Este rezago es aún más preocupante en el contexto actual. La cuarta revolución industrial ya está en marcha: inteligencia artificial, Big Data, automatización y programación están cambiando el mundo a una velocidad acelerada. Y el Perú, si quiere ser más que un simple exportador de materias primas, necesita formar capital humano capaz de participar activamente en ese nuevo orden productivo. No basta con incluir: hay que preparar.
Es común escuchar que el Perú \"llegó tarde\" a la industrialización. Es cierto, pero no podemos llegar también tarde a la revolución digital. Aún estamos a tiempo de formar decenas de miles de jóvenes en habilidades tecnológicas, ciencias aplicadas y gestión de datos. Si lo hacemos, atraeremos inversión, diversificaremos la economía y dejaremos de ser un país cuyo talento termina emigrando o desperdiciándose.

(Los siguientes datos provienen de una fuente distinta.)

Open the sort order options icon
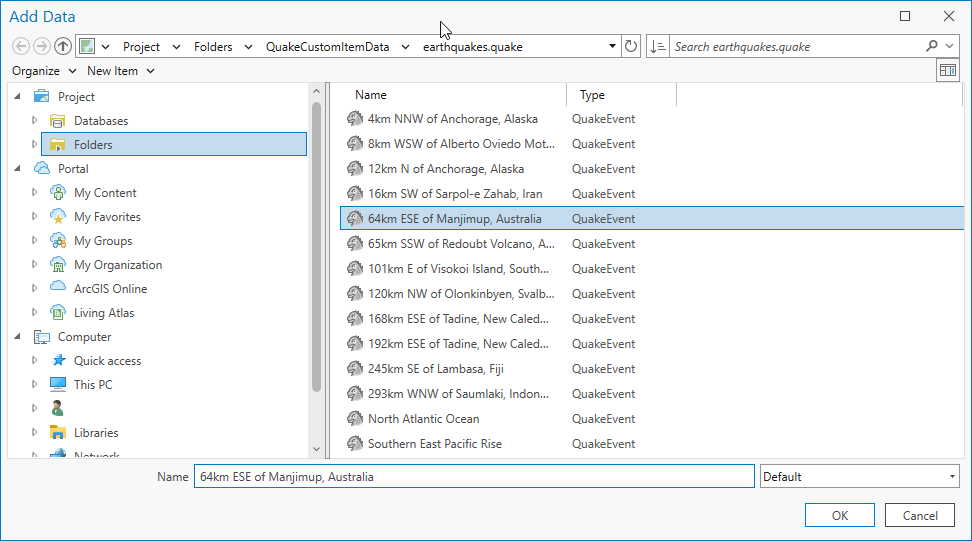 coord(657,46)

Por eso, la democratización educativa no debe reducirse para facilitar el ingreso universitario. Debe comenzar en la primera infancia, fortalecerse en la escuela, diversificarse en la adolescencia y consolidarse con opciones técnicas y profesionales alineadas con el desarrollo nacional. La igualdad real no es que todos entren a la universidad, sino que todos —desde donde estén— tengan una oportunidad real de construir una vida digna.
No hay soluciones mágicas, pero sí hay decisiones inteligentes. Si el presupuesto es limitado, invirtamos primero donde más impacto tendrá: en los más vulnerables y en los más talentosos. Porque solo así, cuando los mejores cerebros del país puedan desplegar todo su potencial desde dentro, no desde fuera, tendremos un sistema educativo que no solo sea inclusivo, sino también transformador.